The noise around AI
AI is being touted as a transformative technology for the media space, but audio was an early adopter, writes Kevin Hilton.
In many ways the audio business was an early adopter of what could be described as artificial intelligence (AI). Sure, sound engineers like to be able to control and manipulate sounds, sometimes making minute adjustments in level and equalisation according to their ears and experience rather than what a meter or oscilloscope might be telling them. But there some jobs or processes that are time-consuming and dull so anything that can make life easier by taking over more mundane or repetitive tasks has been embraced.
Total recall and Flying Faders became an integral part of music recording in the 1970s, allowing EQ settings and fader positions to be loaded into a computer attached to the mixing desk and called up at a later time when required. Less flashy and obvious is the work of the ubiquitous compressor, a unit that featured in every studio rack and now every digital audio workstation as a plug-in. It is used in transmission to control peak volumes and in music or broadcast is able to limit the dynamic range of a vocal or instrument.

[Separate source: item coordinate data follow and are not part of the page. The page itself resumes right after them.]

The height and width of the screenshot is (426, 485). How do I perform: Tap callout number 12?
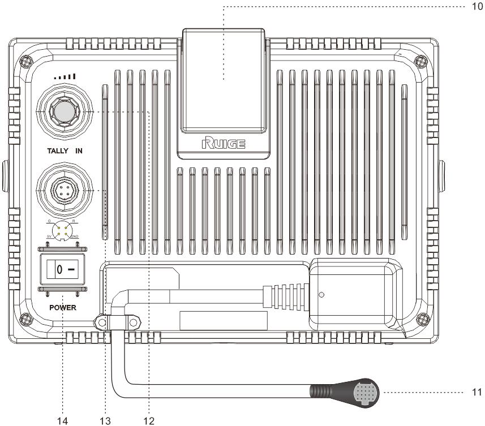coord(148,420)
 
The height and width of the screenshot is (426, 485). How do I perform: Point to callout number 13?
coord(104,420)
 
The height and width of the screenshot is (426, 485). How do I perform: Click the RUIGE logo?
coord(224,144)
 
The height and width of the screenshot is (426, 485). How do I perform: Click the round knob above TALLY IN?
coord(63,113)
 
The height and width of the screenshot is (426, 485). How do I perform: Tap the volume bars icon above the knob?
coord(63,76)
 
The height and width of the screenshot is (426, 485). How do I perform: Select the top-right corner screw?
coord(419,61)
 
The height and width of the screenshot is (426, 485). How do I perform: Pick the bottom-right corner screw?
coord(419,319)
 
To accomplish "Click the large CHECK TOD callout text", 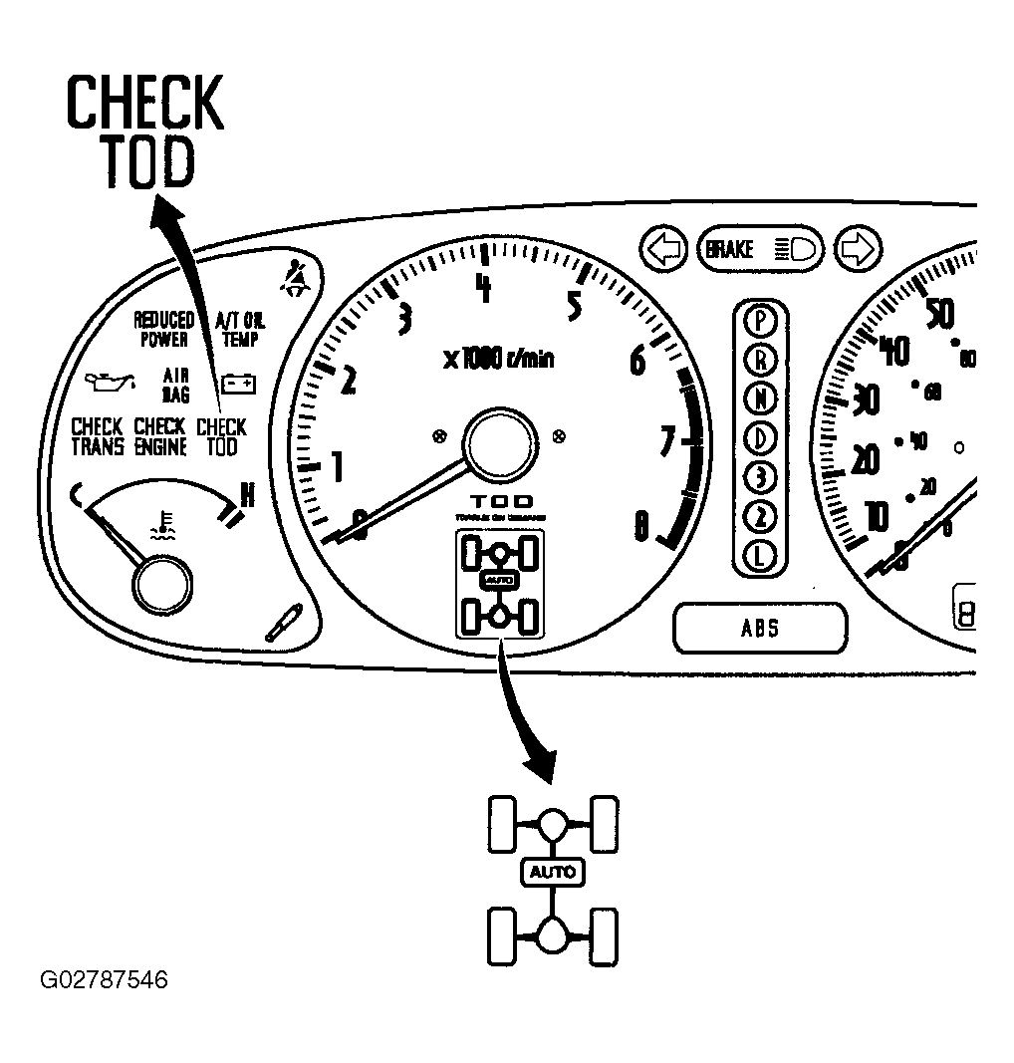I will tap(144, 132).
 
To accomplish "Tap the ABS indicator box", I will tap(759, 629).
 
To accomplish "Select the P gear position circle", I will tap(761, 320).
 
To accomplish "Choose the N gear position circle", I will tap(761, 399).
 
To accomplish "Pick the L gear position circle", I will tap(761, 555).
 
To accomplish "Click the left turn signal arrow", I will tap(664, 248).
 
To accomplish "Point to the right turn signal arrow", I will tap(858, 249).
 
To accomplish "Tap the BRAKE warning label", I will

“Controlling dynamic range and the use of compressors could be a broadcast definition of AI because it is data driven,” comments Christopher Hicks, director of engineering at CEDAR Audio. “It removes the need for a human brain. Anything that is automated can be described as AI.” While the term AI has solid scientific and academic foundations, it has also become something of a nebulous, catch-all buzz phrase, which was not helped by the Steven Spielberg film of the same name.
“We prefer the term machine learning because it has connotations of being able to look at the data that has been extracted directly” Christopher Hicks, CEDAR Audio
There is also some confusion with the associated terms machine learning and digital neural networking (DNN). All three are often used interchangeably but are not synonymous. “AI as a term has been around for decades and in computer science is a big umbrella category,” says Hicks. “We prefer to use the term machine learning because it has connotations of being able to look at the data that has been extracted directly, without working to a prescribed model of what to expect.”
In this way machine learning differs from DNN because it involves loose statistical models as opposed to more rigid parameters. DNN is based on large amounts of training data, derived from specific examples, such as recognising particular types of voices and accents or sounds such as air conditioning or traffic. The drawback is that the program is not effective if presented with something it has not been programmed to recognise.
DNN is one way of implementing machine learning but it is too rigid,” observes Hicks. CEDAR Audio is a long-standing developer and manufacturer of sound restoration systems. Initially based on hardware devices, its technology is now also available in software form and used widely to clean up and repair location recordings in TV and film post-production, as well as restoring archive material.
CEDAR first employed aspects of machine learning in 2012 when it launched the DNS 8 Live multi-channel dialogue noise suppressor. This is able to remove background noise from speech and although designed for concert halls and conference venues, is also used in broadcast studios, post facilities and for sports anchoring. This was followed by the DNS 2, a portable unit designed for location recording that is able to deal with traffic noise, wind, rain and make allowances for poorly positioned microphones.